[begin DATASET EXCERPTS]

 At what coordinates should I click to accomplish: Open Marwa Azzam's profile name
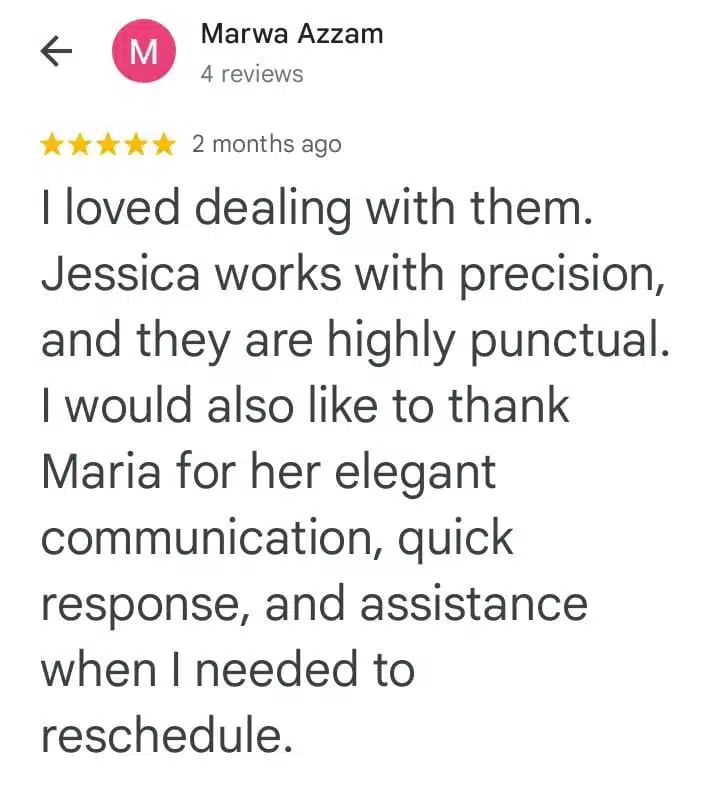292,34
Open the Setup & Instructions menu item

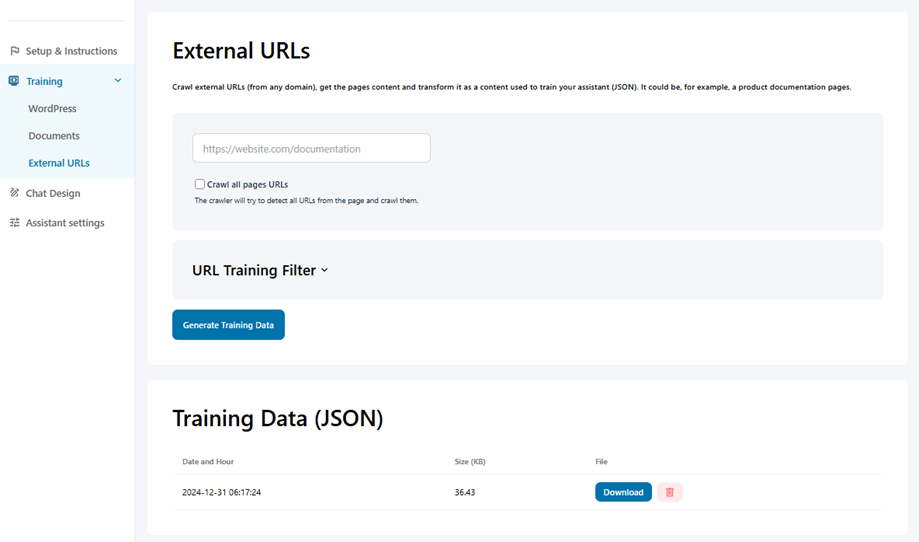pos(71,51)
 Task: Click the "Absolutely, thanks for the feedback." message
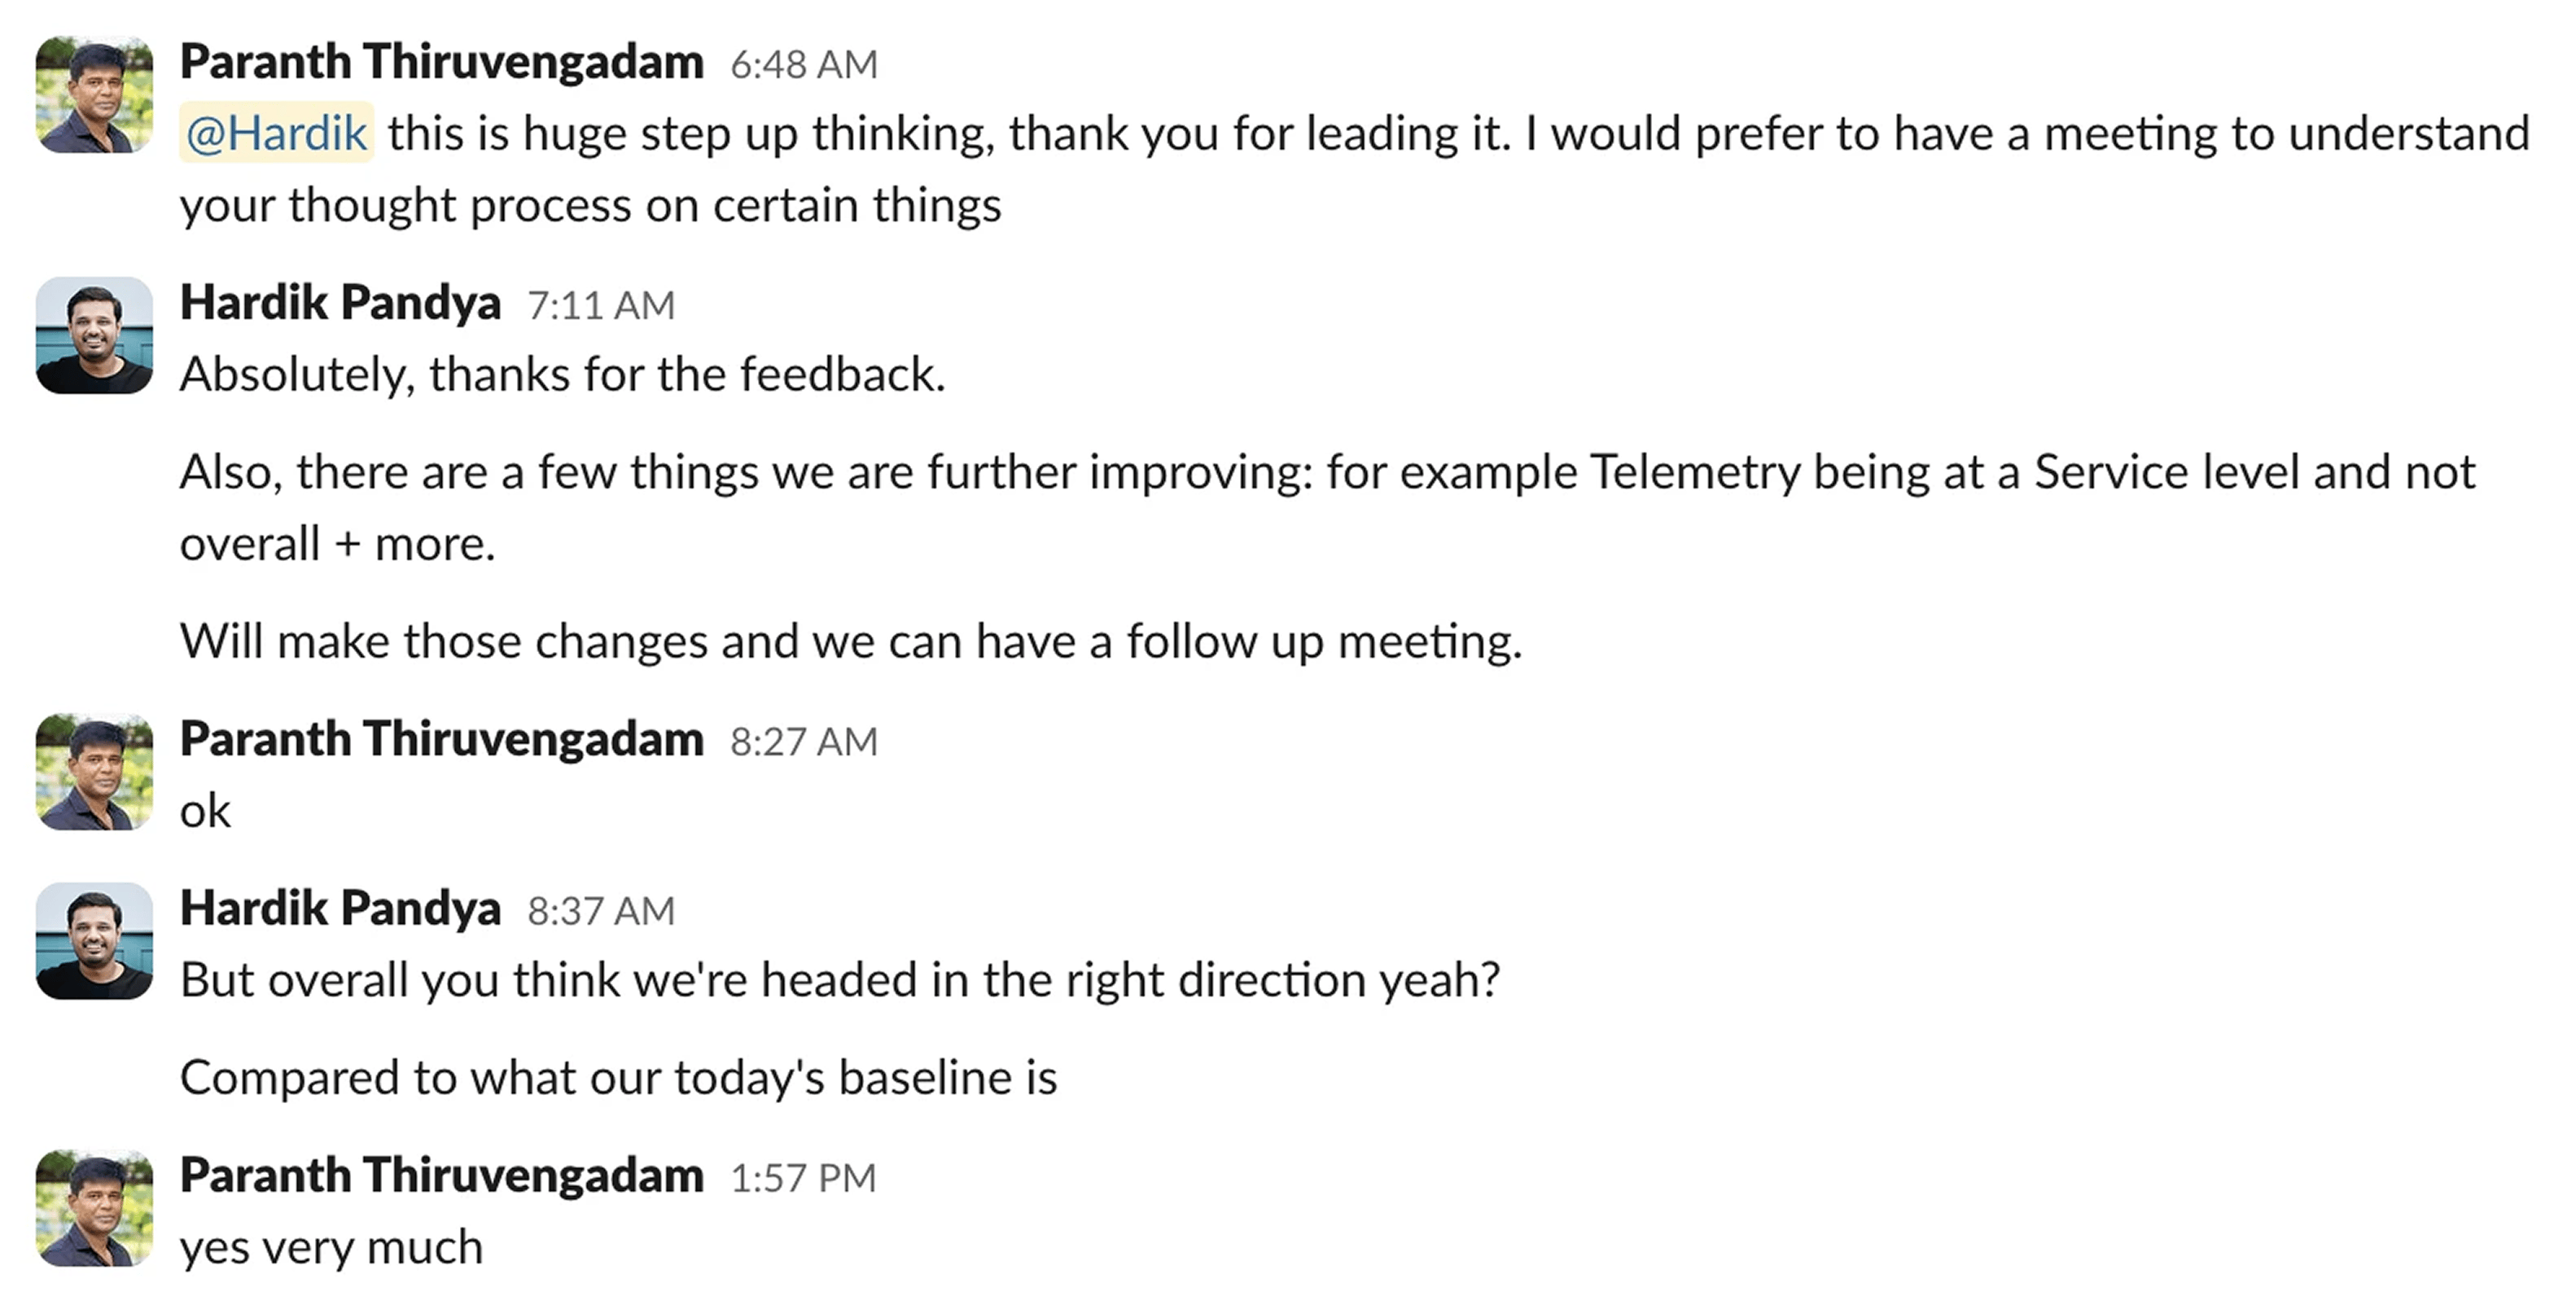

[end DATASET EXCERPTS]

YOUR OBJECTIVE: Gather every line of the records above that contains the word "Open". Case matters.

SOLUTION TO THIS EXERCISE:
 At what coordinates should I click to accomplish: Open Marwa Azzam's profile name
Open the Setup & Instructions menu item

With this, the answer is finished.